Call for Papers – Special Issue of TESL Canada Journal, Fall 2015: Language Assessment in Canada: Critical Issues and Research Agenda
DEADLINE EXTENDED TO JUNE 1, 2015
Guest Editor: Liying Cheng, PhD, Professor of Language Assessment and Evaluation
Assessment plays a central role in schooling, postsecondary education, workplace, and professional certification. Assessment results are utilized extensively in these contexts as powerful decision-making tools. Inferences drawn by decision-makers about test-takers’ language abilities based on the scores from such assessments result in high-stakes decisions such as student promotion, university admission, program placement, graduation, professional
certification, and citizenship and immigration. Often, decisions regarding access to educational and work opportunities depend on these assessment results. It is essential to better understand the inferences made based on these results if accurate decisions are to be made.

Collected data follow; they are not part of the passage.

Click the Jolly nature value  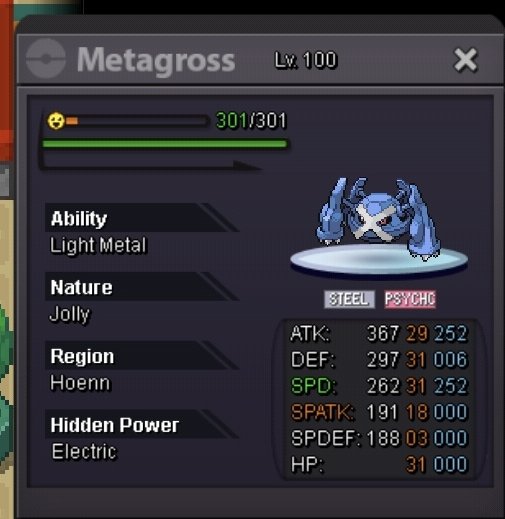click(70, 314)
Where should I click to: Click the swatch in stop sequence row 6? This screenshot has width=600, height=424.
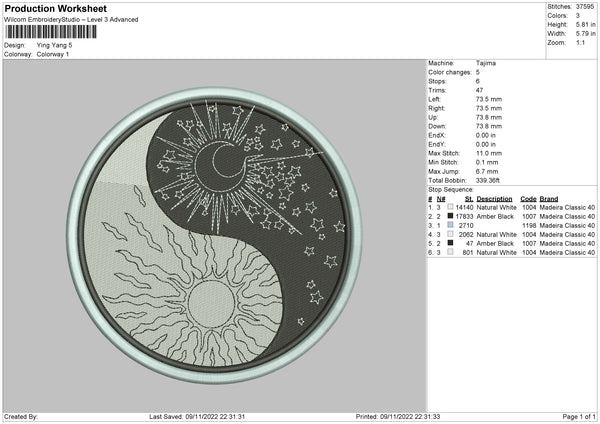[451, 252]
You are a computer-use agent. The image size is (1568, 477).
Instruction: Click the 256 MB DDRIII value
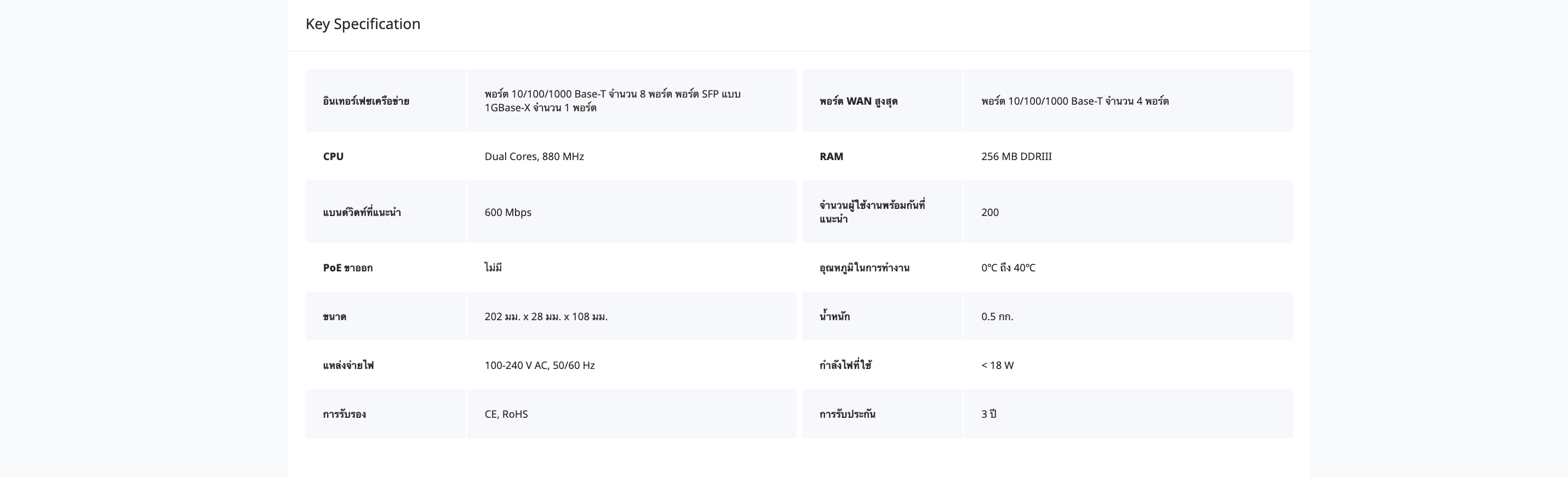tap(1016, 157)
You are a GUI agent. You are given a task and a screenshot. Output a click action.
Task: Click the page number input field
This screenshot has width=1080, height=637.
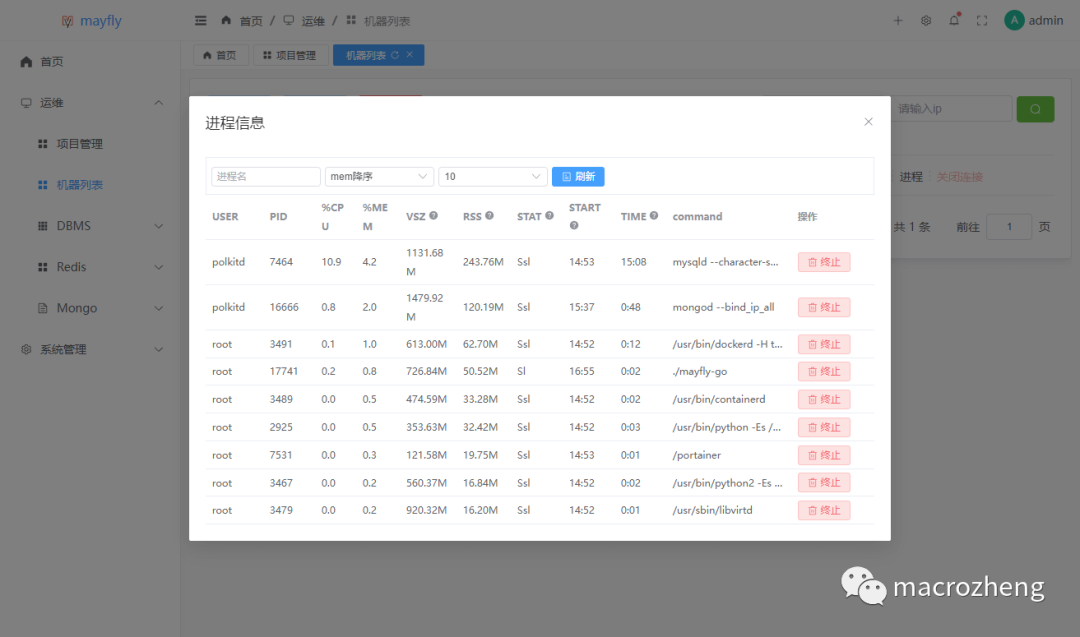tap(1009, 227)
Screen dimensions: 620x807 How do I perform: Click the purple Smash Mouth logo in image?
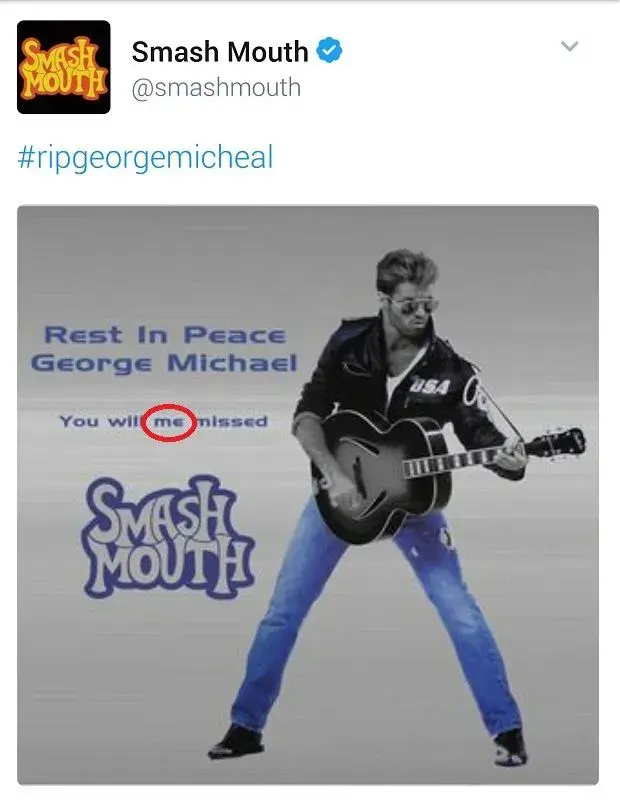[x=169, y=537]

Erring in decisions of selection and access on the basis of inaccurate or improper inferences drawn from test scores will be costly, ultimately undermining knowledge transfer potential and threatening social, educational, and economic development.
In this volume we aim to bring together papers that address critical issues and research agenda in the use of language assessment in various educational, workplace, professional, and immigration contexts, with relevance for the Canadian context. This themed issue invites papers to address language assessment issues and research agenda in different contexts but not limited to:
• Relationships between language teaching, learning, and assessment
• Assessment of learning and assessment for learning
• Classroom-based language assessment (including portfolio-based assessment, and peer- and selfassessment)
• Washback, impact, and consequences of large-scale language testing
• Government-mandated assessment provisions (e.g., for immigration and certification purposes)
• Impact of cultural differences on the appropriateness of assessment options
• Language assessment literacy
We encourage a broad range of methodological approaches and theoretical frameworks, including qualitative, quantitative, and mixed methods papers. Whatever the approach taken, it is essential that papers include implications for assessment in educational, workplace, professional, and/or citizenship/immigration contexts in Canada.
Manuscripts are to be transmitted as an email attachment directed to the TESL Canada Journal (teslcan@ualberta.ca).
To review author guidelines, please visit the Journal website:
http://www.teslcanadajournal.ca/index.php/tesl/about/submissions#authorGuidelines.
As part of the submission process, authors are required to complete the TESL Canada Journal Submission Form and send it to teslcan@ualberta.ca as an attachment, along with their manuscript. Questions regarding this special issue can also be directed to teslcan@ualberta.ca.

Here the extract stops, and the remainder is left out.